Camp blankets, although inspired by trade blankets, were not manufactured for the Native American market. Sold through such department stores as Montgomery Ward, Sears, Roebuck, W.T. Grant, and JCPenney, these decorative interpretations of Native American designs were devised to complement Western-themed interiors, a popular look in the first half of this century.
Originally made from cotton, then cotton and rayon blends, then 100-percent synthetics in the waning years of their popularity, camp blankets were touted as superior to their woolen predecessors based on their ability to provide lightweight warmth, resistance to moth damage, nonallergic properties, and easy washability. The most prolific manufacturer of these blankets was the Beacon Manufacturing Co.; others included Esmond Mills, Well-Bilt, and the American Woolen Co.
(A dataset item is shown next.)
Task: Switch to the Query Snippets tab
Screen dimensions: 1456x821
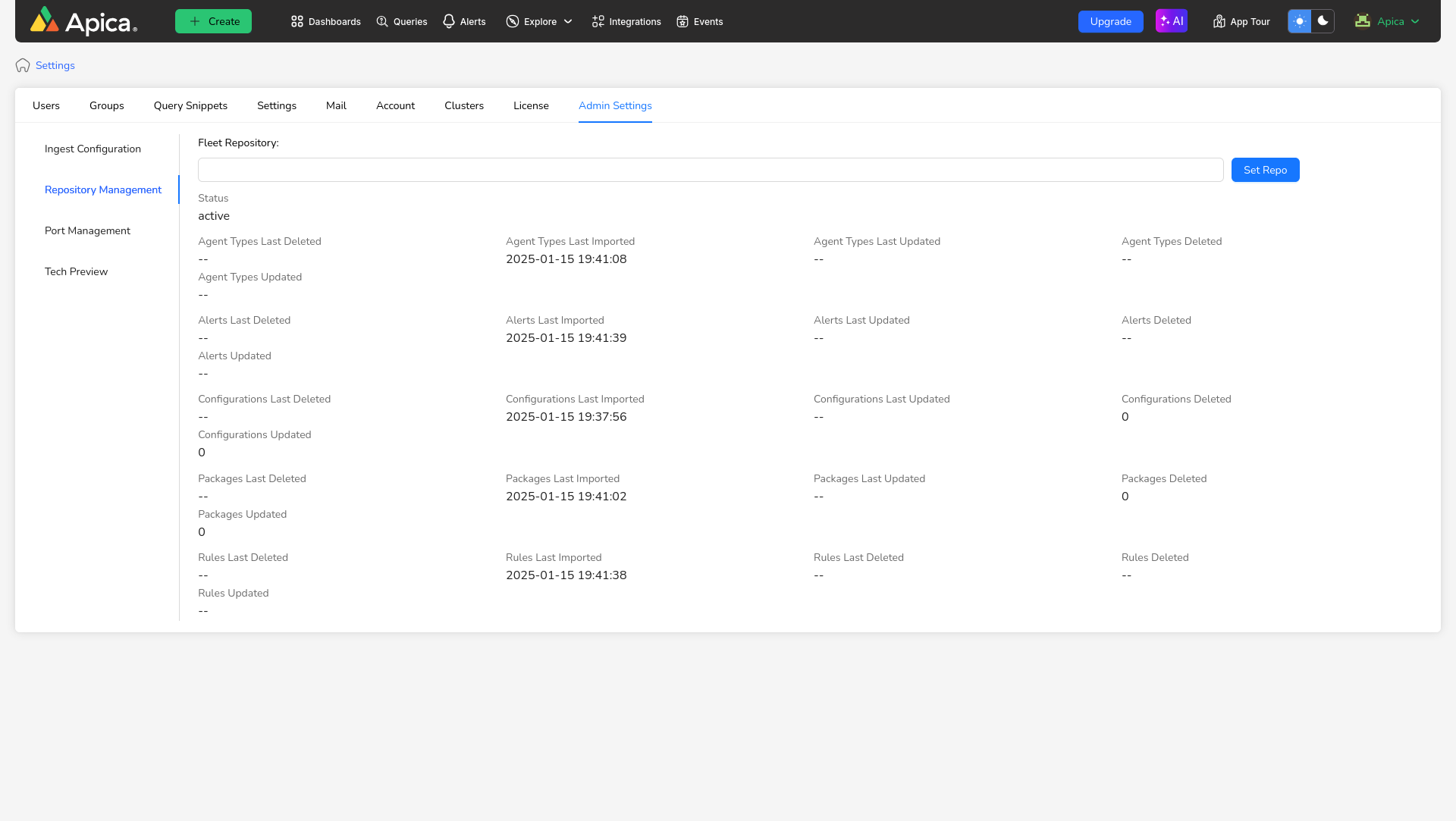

Serious collectors seek out pre-1945 blankets, a period when innovation abounded and synthetic fabrics were not widely used. While there may still be a chance to pick up a $5 find at a tag sale, the good cotton blankets more often sell for anywhere from $100 to $600; wool examples from $300 to $1,500. Outstanding early trade blankets may fetch as much as $1,800; great camp blankets, $900. Rarity of design, colors, and condition all weigh into price.
Labels offer the most definitive guide to a blanket's maker, but few have survived through the years. Borders and edge treatments can also offer clues to a blanket's origins:
- Early Beacons have a half-inch rayon satin binding (often shredding by now).
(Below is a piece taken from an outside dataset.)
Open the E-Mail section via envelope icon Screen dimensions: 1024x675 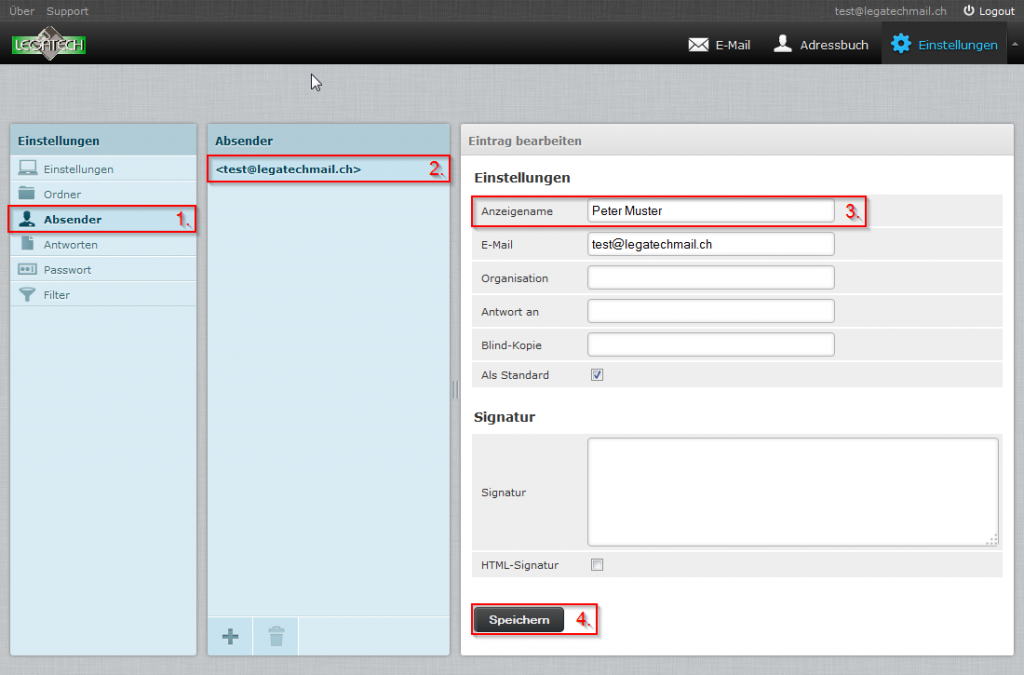pos(697,44)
- Later Beacons have a natural selvage edge on the sides and sewn edges at the head and foot.
- Esmonds may have a rayon satin blanket binding on all four sides.
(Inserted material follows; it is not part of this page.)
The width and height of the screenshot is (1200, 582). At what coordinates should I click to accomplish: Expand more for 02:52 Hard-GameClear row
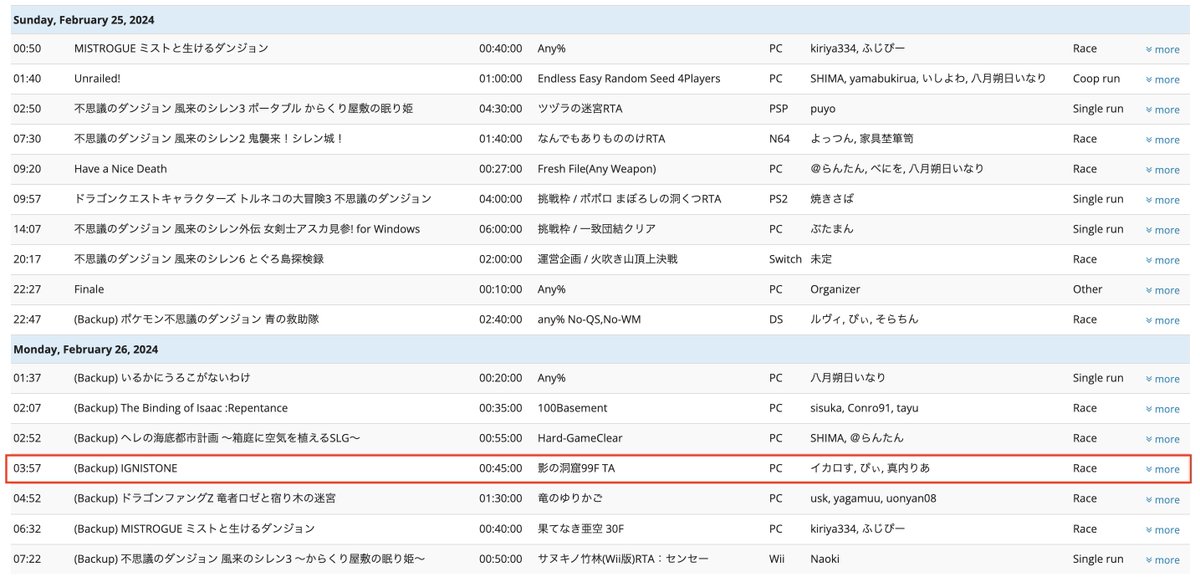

- Other geometric blankets of unidentified origin have satin bindings in widths from one to two inches.
- Pendleton featured rounded corners with blanket binding early on, then squared them off. Some Pendletons have deep tied-wool fringes and are labeled "women's wearing shawls."
- Some Oregon City blankets are bound in narrow felt; less costly versions were blanket-stitched all around.
- Capps used narrow felt bindings, mostly red but sometimes brown, to encase all sides.
Trade blankets featured elaborate designs, woven using a double-shuttle Jacquard loom that allowed for the use of two colors per row, making designs that appear in positive and negative on opposite sides. Design categories include:
- Striped - stripes in varying widths and combinations
- Banded - geometric designs arranged in horizontal bands against a solid-color field
- Center point - a central single- or multiple-design motif within a band at the blanket's midsection
- Overall - one repeating motif covering the surface
- Nine elements - three rows of three motifs each bordered with partial motifs of the same element
- Six elements - two rows of three motifs
- Framed - geometric elements in each of the four corners, found only in blankets manufactured by Pendleton Mills, of Pendleton, Oregon
Caring for old trade and camp blankets is crucial to maintaining their value. Wool examples should be rolled when stored, protected from moths, and dry-cleaned or washed in very cold water, then laid flat to dry to avoid rippling the edges.
For cotton blankets, follow these timeless tips, excerpted from a paper label found on a 1930s camp blanket made for the W.T. Grant department store chain: "Wash separately with a mild neutral soap in lukewarm water, pre-spot soiled areas, let the suds do the work, and rinse in at least three clear waters. Then hang evenly lengthwise on the line, without clothespins. Avoid hanging in the sun. Stretch blanket frequently both lengthwise and widthwise while drying. Use a soft brush once the blankets are dried to restore the fluffy nap. Press the bindings (but not the blanket) with a cloth and warm iron."
The designs found on camp blankets were similar to trade examples but less elaborate. Pictorials - featuring "cowboys and Indians" motifs, tepees, Indian children, and totem poles - are found most frequently on cotton blankets. Pendleton, the best-known manufacturer, produced more than 200 trade blanket designs. Other makers included Jacobs/Oregon City, of Oregon City, Ore.; J. Capps & Son, of Jacksonville, Ill.; Buell, of St. Joseph, Mo.; and Racine, of Racine, Wis.